What I would like to know is how or what kind of aggregation method (if that is what you would use) could be applied so that the Bayes classifier can become stronger, and how does it work? Does the aggregation method already know the answer or would it be human interaction that corrects the outputs and then those answers go back into the Bayes training data? Or a combination of both? Looking at Bootstrap aggregating it involves having each model in the ensemble vote with equal weight so not quite sure in this particular instance I would use bagging as my aggregation method? Boosting however involves incrementally building an ensemble by training each new model instance to emphasize the training instances that previous models mis-classified, not sure if this would be a better alternative to bagging as im unsure how it incrementally builds upon new instances? And the last one would be Bayesian model averaging which is an ensemble technique that seeks to approximate the Bayes Optimal Classifier by sampling hypotheses from the hypothesis space, and combining them using Bayes' law, however completely unsure how you would sample hypotheses from search space?
I know that usualy you would use a competitive approach to bounce between the two classification algorithms one says yes one says maybe a weighting could be applied and if its correct you get the best of both classifiers but for keep sake I dont want a competitive approach.
Another question is using these two methods together in such a way would it be beneficial, i know the example i provided is very primitive and may not apply in that example but can it be beneficial in more complex data.
I have some issues about the method you are following:
K-means puts in each cluster the points that are the most near to it. And then you train a classifier using the output data. I think that the classifier may outperform the clustering implicit classification, but only by taking into account the number of samples in each cluster. For example, if your training data after clustering you have typeA(60%), typeB(20%), typeC(20%); your classifier will prefer to take ambiguous samples to typeA, to obtain less classification error.
K-means depends on what "coordinates"/"features" you take from the objects. If you use features where the objects of different types are mixed, the K-means performance will decrease. Deleting these kind of features from the feature vector may improve your results.
Your "feature"/"coordinates" that represent the objects that you want to classify may be measured in different units.

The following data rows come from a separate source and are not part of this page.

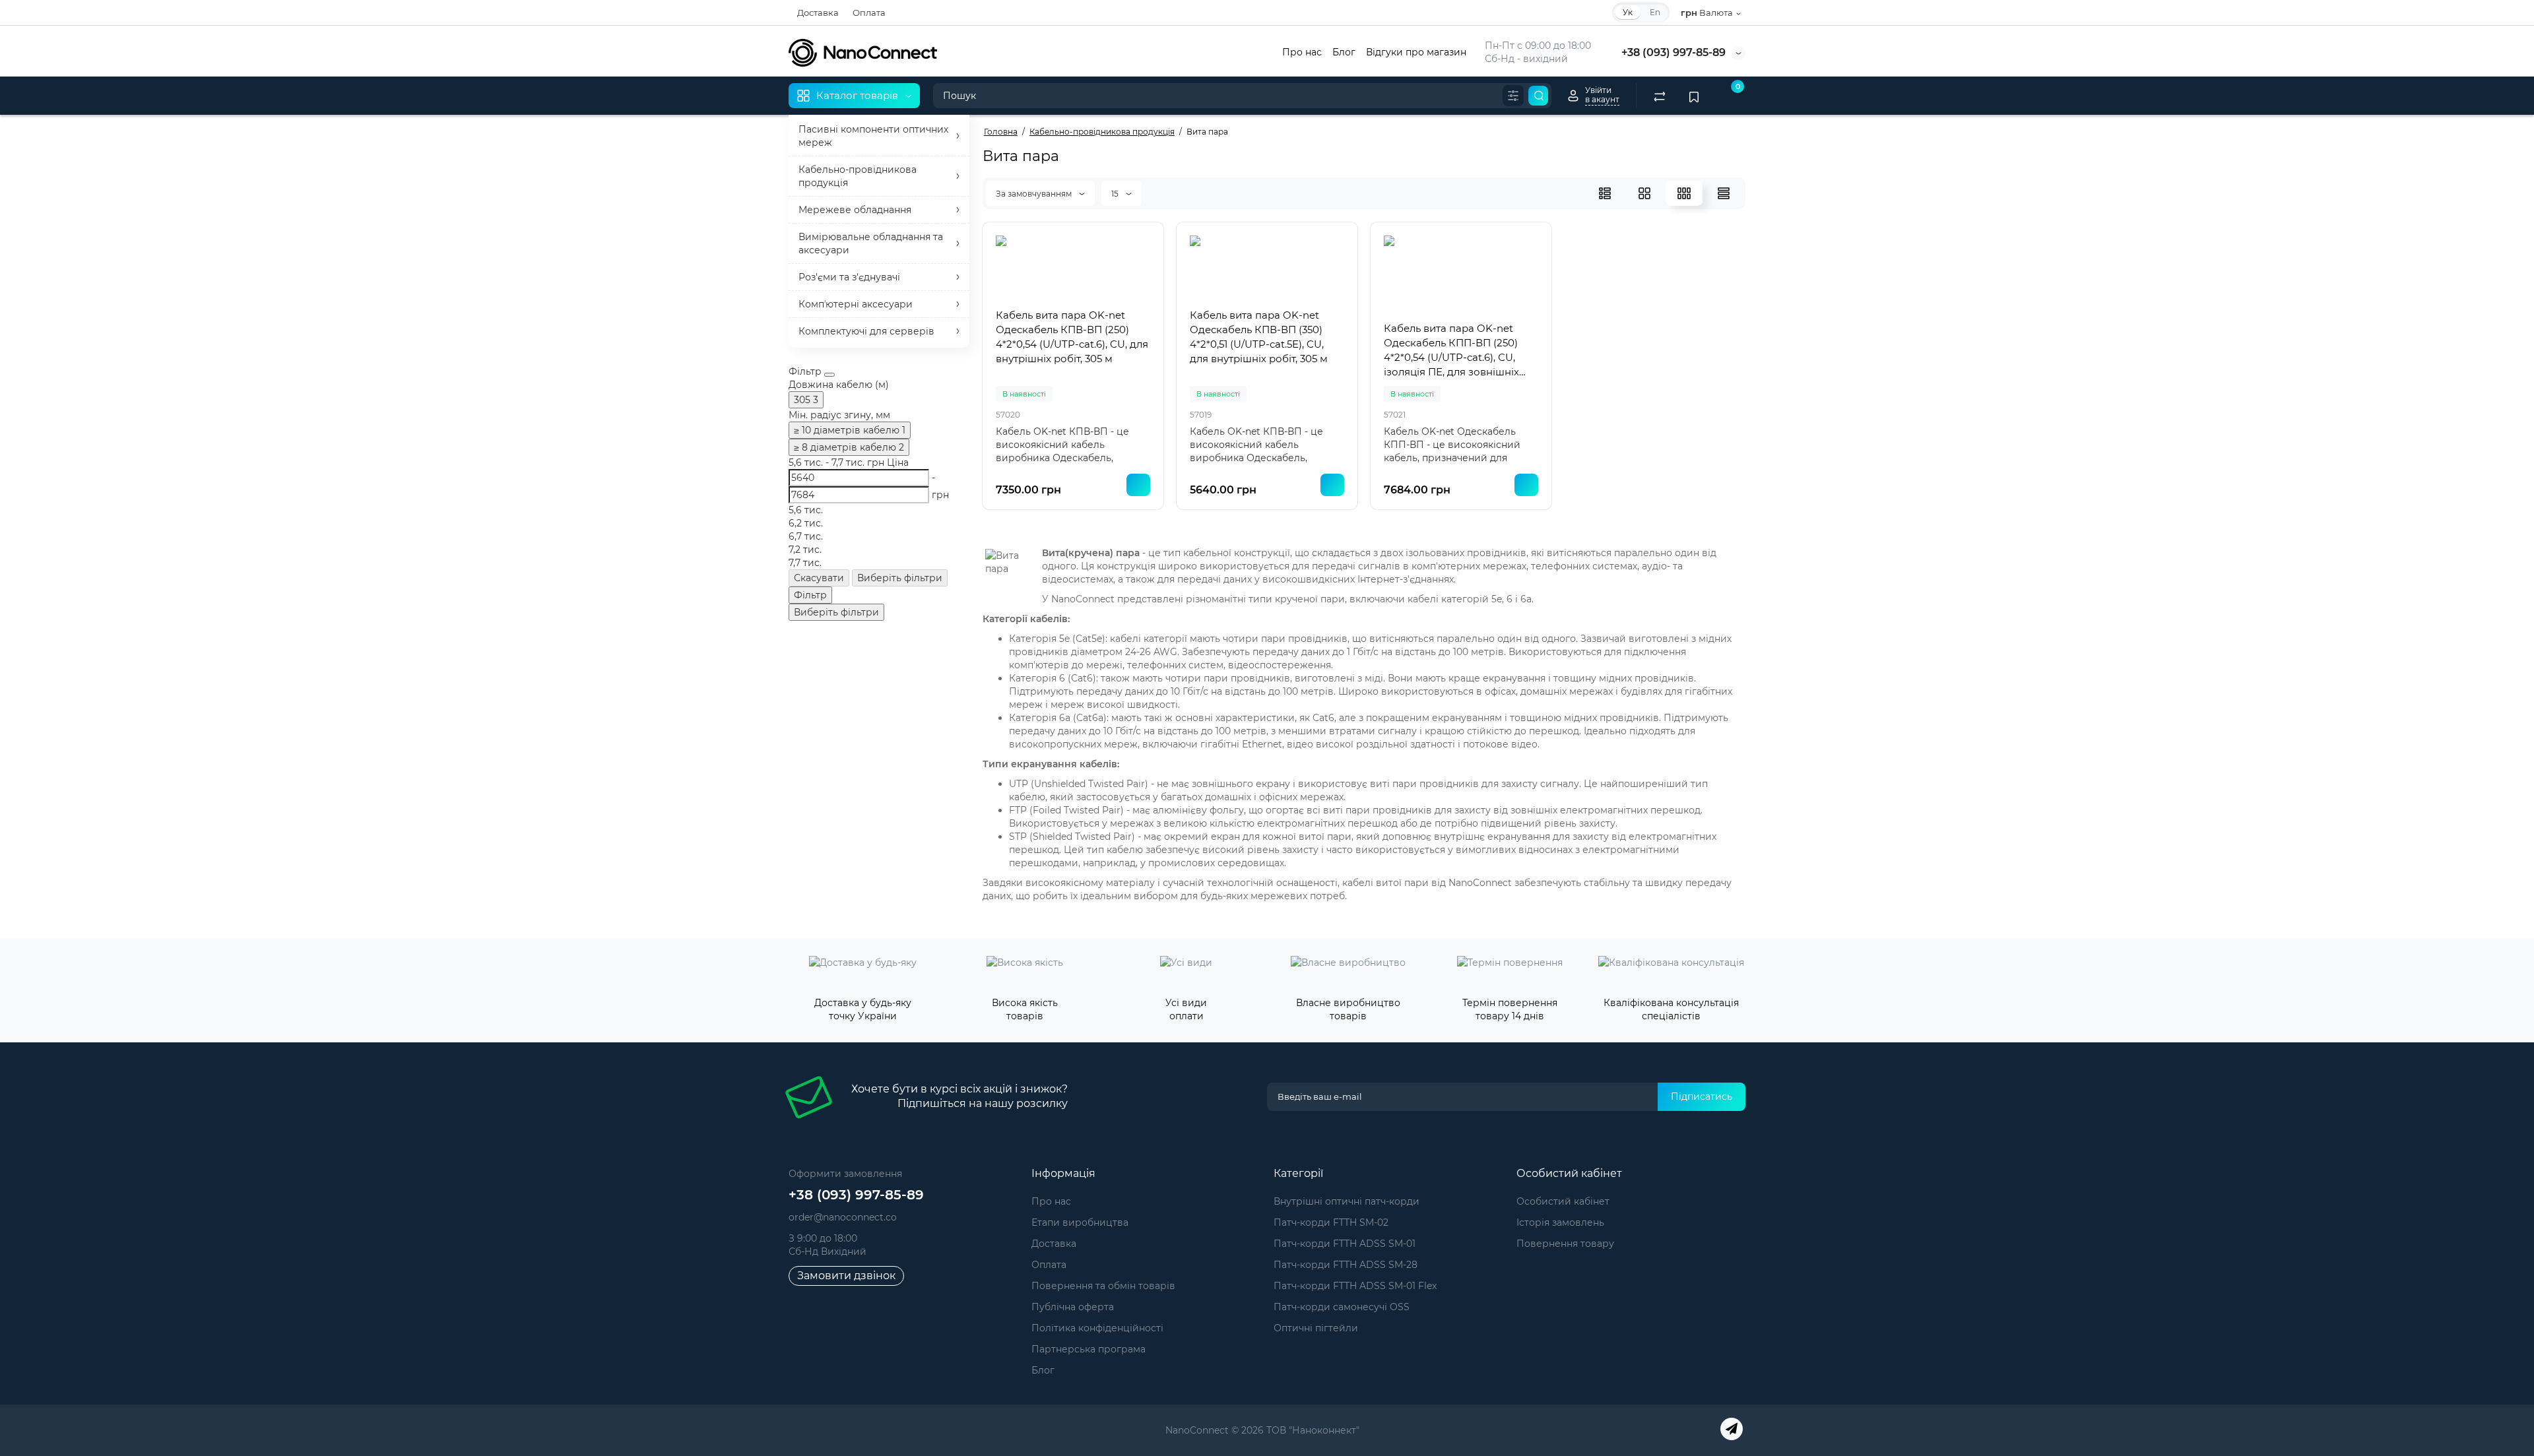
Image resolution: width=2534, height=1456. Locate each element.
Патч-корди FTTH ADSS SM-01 (1344, 1244)
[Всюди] (1513, 95)
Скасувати (819, 578)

This fact can affect your clustering algorithm since you are implicitly setting a unit conversion between them through the clustering error function. The final set of clusters is selected with multiple clustering trials (that were obtained upon different cluster initializations), using an error function. Thus, an implicit comparison is made upon the different coordinates of your feature vector (potentially introducing the implicit conversion factor).
Taking into account these three points, you will probably increase the overall performance of your algorithm by adding preprocessing stages. For example in object recognition for computer vision applications, most of the information taken from the images comes only from borders in the image. All the color information and part of the texture information are not used. The borders are substracted from the image processing the image to obtain the Histogram of Oriented Gradients (HOG) descriptors. This descriptor gives back "features"/"coordinates" that separate better the objects, thus, increasing classification (object recognition) performance. Theoretically descriptors throw information contained in the image. However, they present two main advantages (a) the classifier will deal with lower dimensionality data and (b) descriptors calculated from test data can be more easily matched with training data.
In your case, I suggest that you try to improve your accuracy taking a similar approach:
Give richer features to your clustering algorithm
Take advantage of prior knowledge in the field to decide what features you should add and delete from your feature vector
Always consider the possibility of obtaining labeled data, so that supervised learning algorithms can be applied
I hope this helps...

High Dimensional Data Clustering

What are the best clustering algorithms to use in order to cluster data with more than 100 dimensions (sometimes even 1000). I would appreciate if you know any implementation in C, C++ or especially C#.
It depends heavily on your data. See curse of dimensionality for common problems. Recent research (Houle et al.) showed that you can't really go by the numbers. There may be thousands of dimensions and the data clusters well, and of course there is even one-dimensional data that just doesn't cluster. It's mostly a matter of signal-to-noise.
This is why for example clustering of TF-IDF vectors works rather well, in particular with cosine distance.
But the key point is that you first need to understand the nature of your data. You then can pick appropriate distance functions, weights, parameters and ... algorithms.
In particular, you also need to know what constitutes a cluster for you. There are many definitions, in particular for high-dimensional data. They may be in subspaces, they may or may not be arbitrarily rotated, they may overlap or not (k-means for example, doesn't allow overlaps or subspaces).
well i know something called vector quantization, its a nice algorithem to cluster stuf with many dimentions.
i've used k-means on data with 100's dimensions, it is very common so i'm sure theres an implementation in any language, worst case scenario - it is very easy to implement by your self.
It might also be worth trying some dimensionality reduction techniques like Principle Component Analysis or an auto-associative neural net before you try to cluster it. It can turn a huge problem into a much smaller one.
After that, go k-means or mixture of gaussians.
The EM-tree and K-tree algorithms in the LMW-tree project can cluster high dimensional problems like this. It is implemented in C++ and supports many different representations.
We have novel algorithms clustering binary vectors created by LSH / Random Projections, or anything else that emits binary vectors that can be compared via Hamming distance for similarity.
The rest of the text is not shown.